A imortal Nélida Piñon, autora do indispensável e calhamaçal romance A República dos Sonhos, ex-presidente da Academia Brasileira de Letras, declarou, em certa feita, que não é a cabeça, mas, sim, a mão que escreve. É a mão que escreve. Se não a parafrasear, ao menos dando nova vestimenta, ou, no mínimo, anuência a uma outra declaração, esta atribuída a Einstein, que creditou o êxito de seu trabalho a 1% de inspiração e 99% de transpiração.
É a mão que escreve. Deveras. O trabalho intelectual, o matutar, o escrever, é, também e sobretudo, um trabalho físico, braçal, brutal. Escrever um bom livro, um bom ensaio, uma boa reportagem ou um bom artigo científico é tarefa para quem tem a resistência e a obstinação de um burro de carga. E de sobrecarga.
Em 2011, quando do lançamento do CD Chico, de Chico Buarque de Holanda, trabalho que interrompeu um jejum criativo de quase 13 anos do compositor - o último disco de inéditas havia sido As Cidades, de 1998 -, eu fui mais além e escrevi aqui no Marreta : É o Pau Que Escreve. Disse-o porque o hiato criativo de Chico, não coincidentemente, encerrou-se quando o compositor arrumou um novo amor. E bota novo nisso. A moça, Thais Gullin, mal contava, à época, com 30 aninhos, uma pré-balzaquiana, praticamente uma ninfeta, uma lolita, se comparada ao septuagenário cantor dos olhos de ardósia. Os eflúvios da nova xavasca inspiraram ao menestrel, ao poeta, ao bardo e ao cantor. Não é a cabeça que escreve. Nem a mão. É a cabeça do pau, embebida no tinteiro da buceta, que escreve, devo ter dito eu na ocasião.

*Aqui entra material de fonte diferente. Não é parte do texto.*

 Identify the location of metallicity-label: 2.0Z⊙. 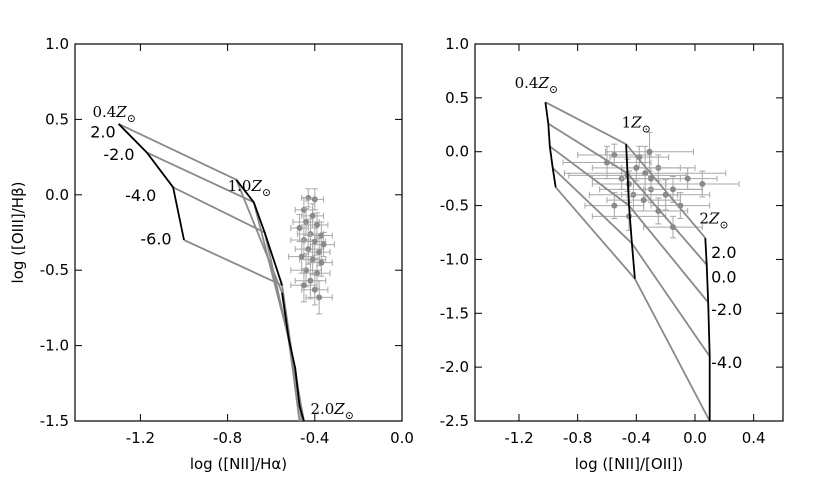
(332, 411).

Disse-o e volto agora a reiterá-lo. O próprio Marreta do Azarão foi escrito à força da cabeça do pau. Sejam as postagens mais virulentas, maledicentes e sardônicas, as marretadas propriamente ditas, sejam os poemas, nos quais um ou outro desavisado pode enxergar algum lirismo, sejam os pequenos contos, tudo e todos escritos pelo pau, tudo movido pelos ventos e pelos remos da testosterona, que, há 10 anos, quando comecei com o blog, ainda corria, caudaloso e perene rio, pelas minhas veias; não o fio d´água esquálido e intermitente que é hoje; não à toa, a produção caiu a olhos vistos, em quantidade e qualidade.

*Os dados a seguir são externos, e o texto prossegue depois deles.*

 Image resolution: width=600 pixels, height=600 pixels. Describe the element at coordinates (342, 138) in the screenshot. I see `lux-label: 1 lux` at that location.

Tudo escrito pelo vigor e, sobremaneira, pela memória da cabeça do pau. O Marreta do Azarão bem que poderia se chamar As Memórias da Cabeça de um Pau. A exemplo mais específico e palpável do que falo, a série Pequeno Conto Noturno, que já se vai para mais de setenta episódios. Deste total, tão somente uns oito ou dez são narrativas romanceadas de experiências reais. Todos os outros foram concebidos pela releitura, pela revisita, pelo repisar das memórias da cabeça do pau. O arsenal da memória, porém, não é infinito, tampouco imperecível. Tem de ser, vez ou outra, renovado, abastecido com novas vivências. Indo de casa para o trabalho, do trabalho para casa, dormindo às 20h e levantando às 5h? De que jeito?
A memória pode ser editada, remodelada, maquiada, mas não criada. Valha-me São Lavoisier!
O meu açude de memórias da cabeça do pau se esgotou. Há tempos que entrei no meu volume morto. Até tento - insisto em - evocar velhas memórias da cabeça do pau. E nada. Nem sinal de vida.
No mês passado, na postagem Tempore Mortis, comuniquei a todos os leitores da morte cerebral do Marreta. Pois agora venho vos inteirar de uma outra morte, a da memória da cabeça do pau, o Alzheimer do caralho. Morte irreversível. Definitiva. Absoluta. Agora, é só chamar o gato para jogar a terra em cima. É a podridão, meu velho. Acredito, contudo, feito um velho sentado no banco da praça dando milho aos pombos e já olhando a vida de fora, como mero espectador, e se aprazendo da missão cumprida, que produzi um bom trabalho aqui no Marreta durante essa quase década.
Aos que por aqui ainda caírem, ou por acaso, ou por azar, ou por estranha vontade própria, leiam e usem o Marreta como bem lhes convier, da melhor maneira que lhes for possível, como quem visita ruínas de antigas civilizações.